Renewed clashes broke out in Hong Kong Saturday night as police used water cannon and tear gas to disperse hardcore protesters hurling Molotovs and bricks after tens of thousands rallied peacefully in a nearby park.
Huge crowds had gathered to mark the fifth anniversary of the "Umbrella Movement", the failed pro-democracy campaign that laid the groundwork for the massive protests currently engulfing the finance hub.
Tens of thousands crammed into Tamar Park outside the city's parliament, the same site that was the epicenter of the 2014 protests.
But smaller crowds took over a main road opposite the building with groups of hardcore activists in masks throwing bricks and petrol bombs at the nearby Central Government Offices. Police responded with water cannon laced with pepper solution and tear gas volleys. In June, protesters stormed the building, vandalising the Legislative Council chamber.
Saturday's scenes were reminiscent of the Umbrella Movement, which exploded when huge crowds came out after police fired tear gas at a student-led rally which had taken over the same highway -- and was named after the ubiquitous tool people used to defend themselves from police.
Both 2014's protests and the current demonstrations were fueled by fears that Beijing is eroding freedoms in the semi-autonomous Chinese city and frustrations over the lack of direct elections. But the character of the protests has noticeably hardened in the intervening years.
Compared to the current strife -- where street battles have erupted for 16 consecutive weeks -- 2014's protests were softer, with students completing classwork in the camps, recycling their waste, and the police largely avoiding direct conflict during the 79-day occupation of three key intersections.
This summer's pro-democracy protests have had a distinctly more existential feel, with clashes growing in intensity and Beijing issuing increasingly shrill warnings.
"I think people have prepared for a long-term fight, it is not easy to gain democracy from Chinese Communist Party," a 29-year-old engineer, who gave her surname Yuan, told AFP.
She said she had largely sat out the 2014 protests but felt compelled to join the streets this summer, especially after police were accused of responding too slowly to a gang of Beijing supporters who attacked protesters in late July.

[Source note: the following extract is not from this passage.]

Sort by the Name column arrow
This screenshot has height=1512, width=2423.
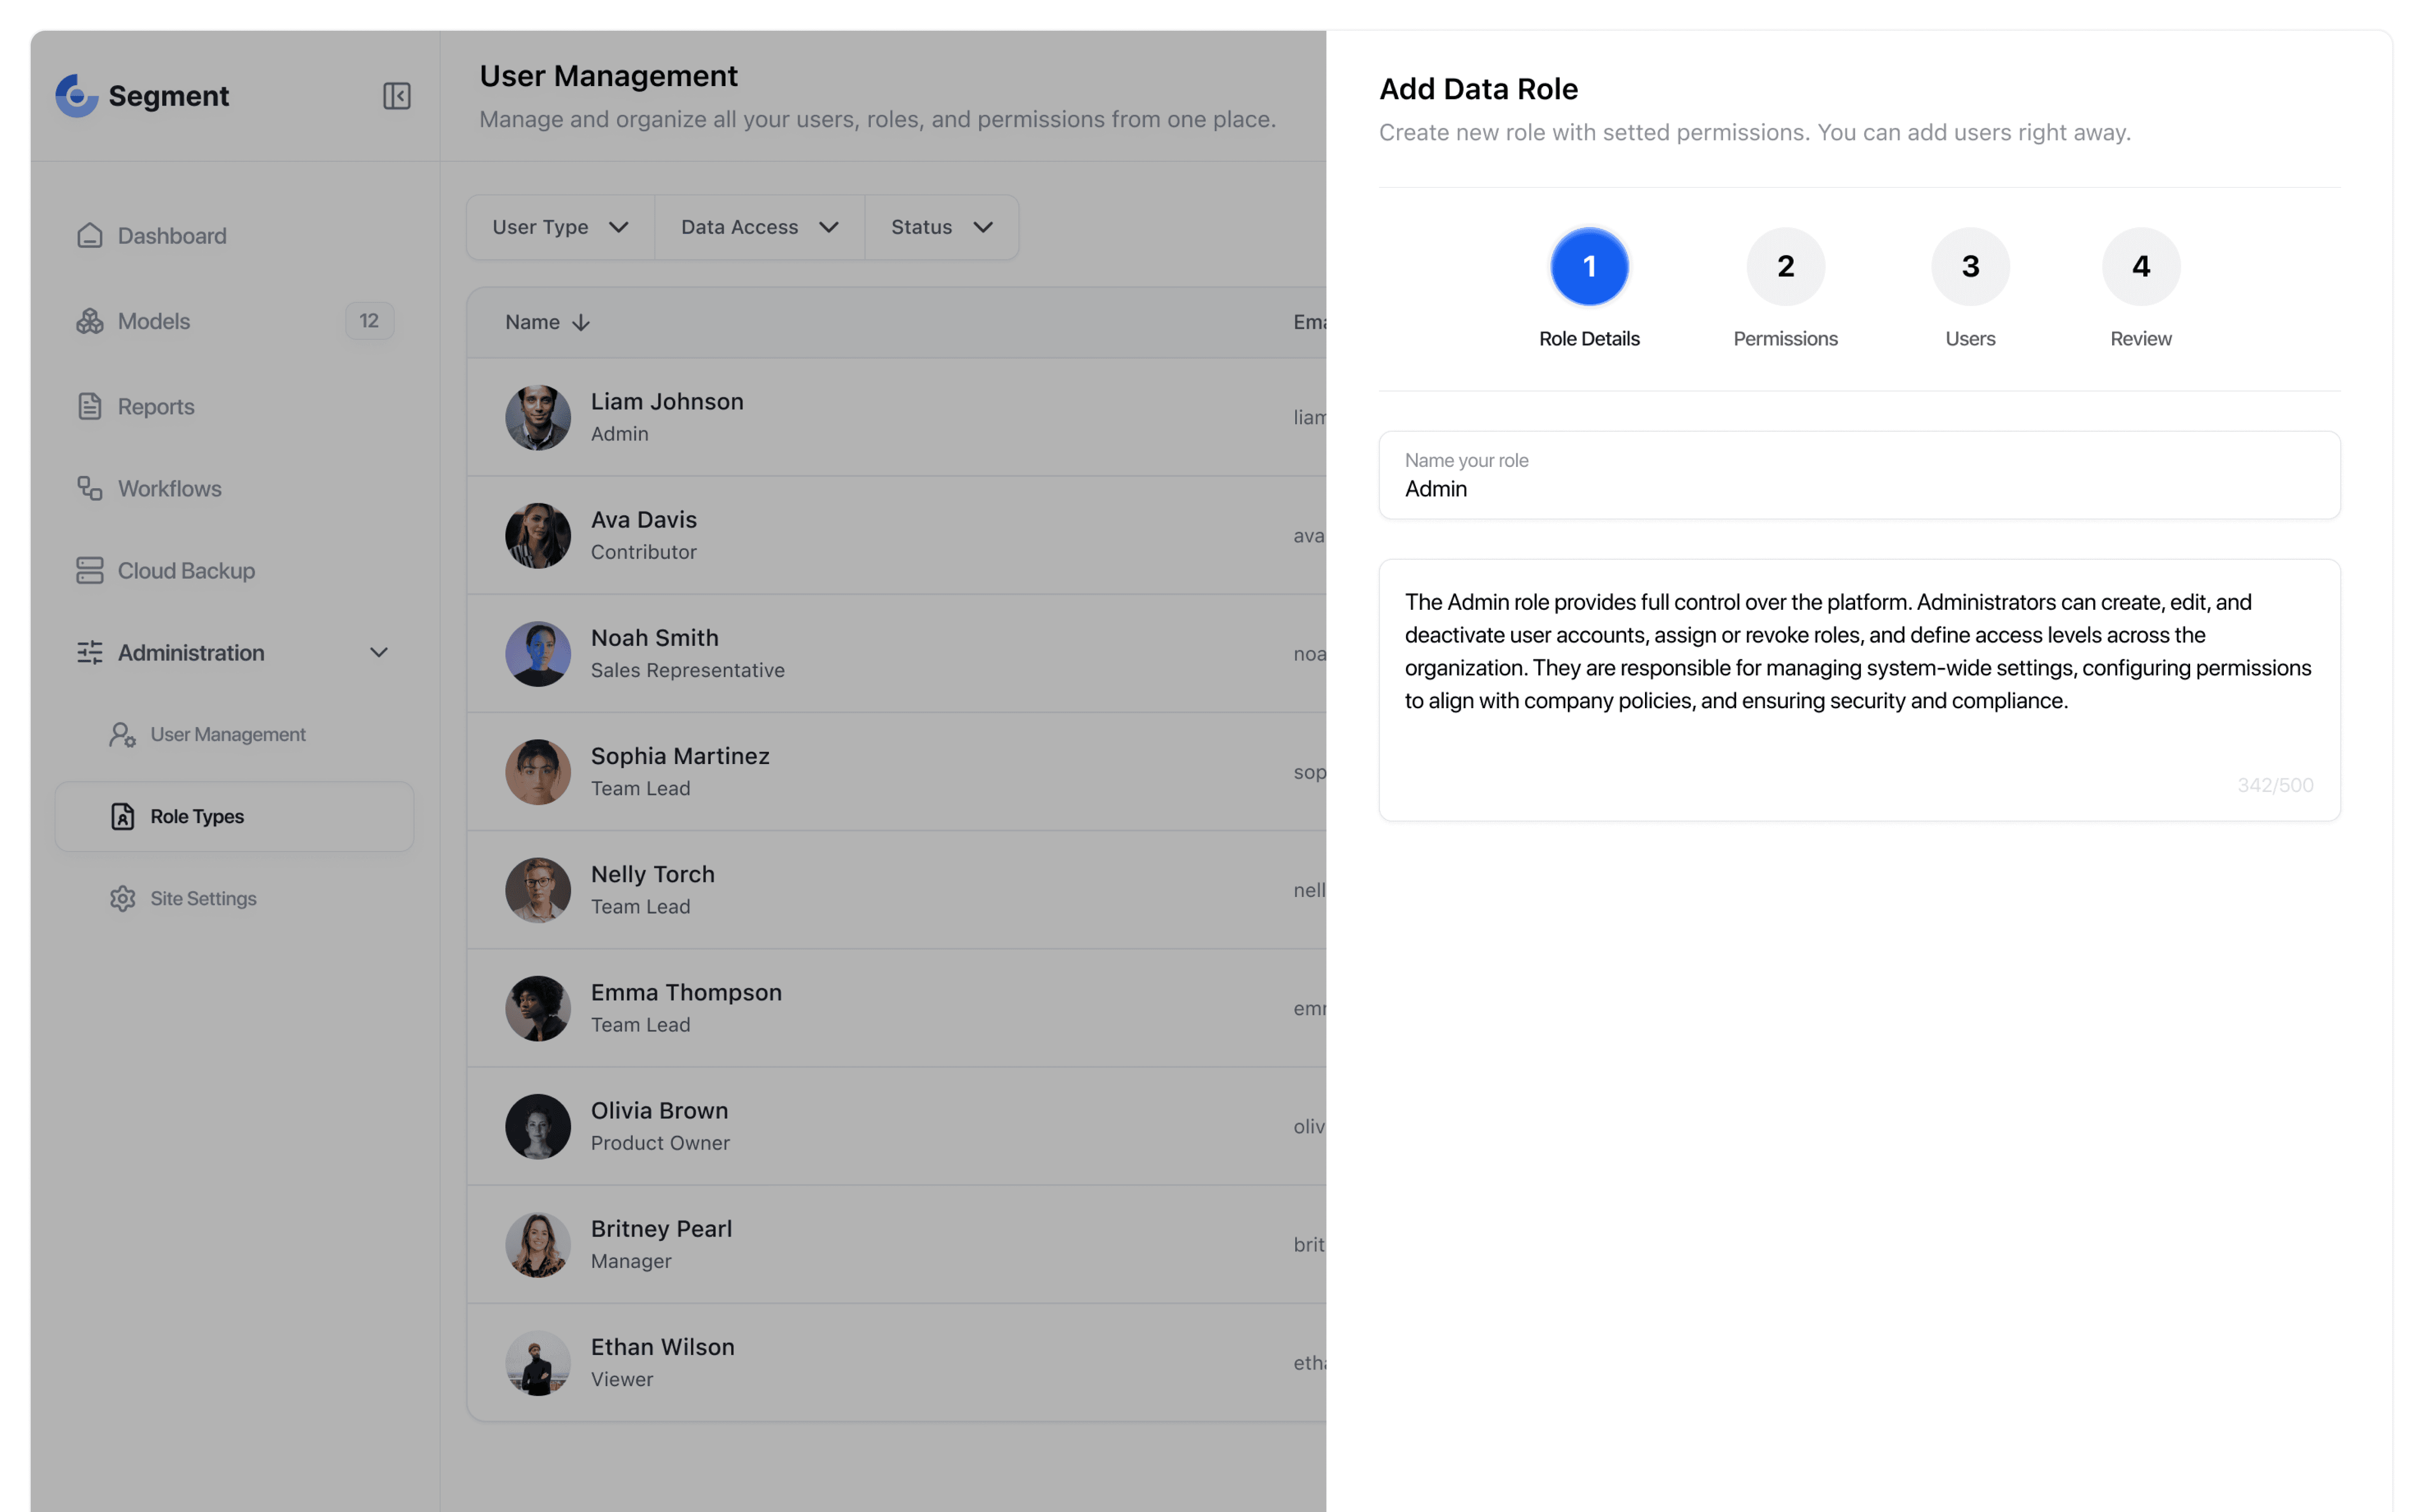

"Police behavior is a major catalyst for people coming out," she said.
Many of those attending Saturday's rally defended the use of violence by more hardcore activists and spoke wistfully about the more festive atmosphere that characterized the Umbrella Movement.
But they said Beijing's refusal to grant democracy -- coupled with the ongoing erosion of freedoms -- had hardened their resolve.
"If Hong Kong people could have achieved our demands with peaceful, rational and non-violent action, then of course we would not have needed to use more radical approaches," a 20-year-old student, who gave her surname as Chan, told AFP.
"Looking back at the peaceful umbrella movement, there was no achievement at all."
The Umbrella Movement introduced a whole new generation of Hong Kongers to direct action.
Earlier Saturday, Joshua Wong, a prominent former student leader, announced that he would stand in upcoming district council elections.
He recently returned from the United States where he testified before a Congressional committee about eroding freedoms in Hong Kong, infuriating Beijing.
Addressing reporters after his announcement, Wong stated that as he is now of age to run for office and has not received a prison sentence of more than three months, there is "no reason" he should be blocked from running for a seat on the district council.
"If they disqualify my candidacy, the world is watching, and Hong Kong people are watching - Beijing and [the] Hong Kong government will need to pay a price," Wong warned.
In June, as a new wave of protests broke out against a now-abandoned extradition bill, Wong was released after serving a two-month sentence linked to his engagement in the Umbrella Movement.
He was again arrested and released on bail for partaking in illegal protests earlier this month.
This summer's protests were ignited by a now-scrapped plan to allow extraditions to the authoritarian mainland.
But they have snowballed into a wider movement calling for democratic rights and police accountability after Beijing and the city's leader Carrie Lam took a hard line.
Activists are planning to ramp up their protests in the coming days.
Beijing is preparing a huge military parade on Tuesday to mark 70 years since the founding of the People's Republic of China, reveling in its transformation into a global superpower.
But democracy protesters are determined to take the shine off the festivities.
Rallies are planned for Sunday to mark a Global Anti-Totalitarianism Day.
Students are planning a class boycott on Monday while online message boards -- used to organize the largely leaderless protests -- have filled with calls to disrupt celebrations of the People's Republic's 70th anniversary.
The government scrapped plans to hold a traditional firework display to mark the anniversary and have moved a flag-raising ceremony indoors, citing security concerns.
Among the demands being made by protesters is an independent inquiry into the police, an amnesty for the 1,500 people arrested, and universal suffrage.
But Beijing and local leader Carrie Lam have repeatedly dismissed those demands. Earlier this week a top Chinese envoy in the city described them as "political blackmail."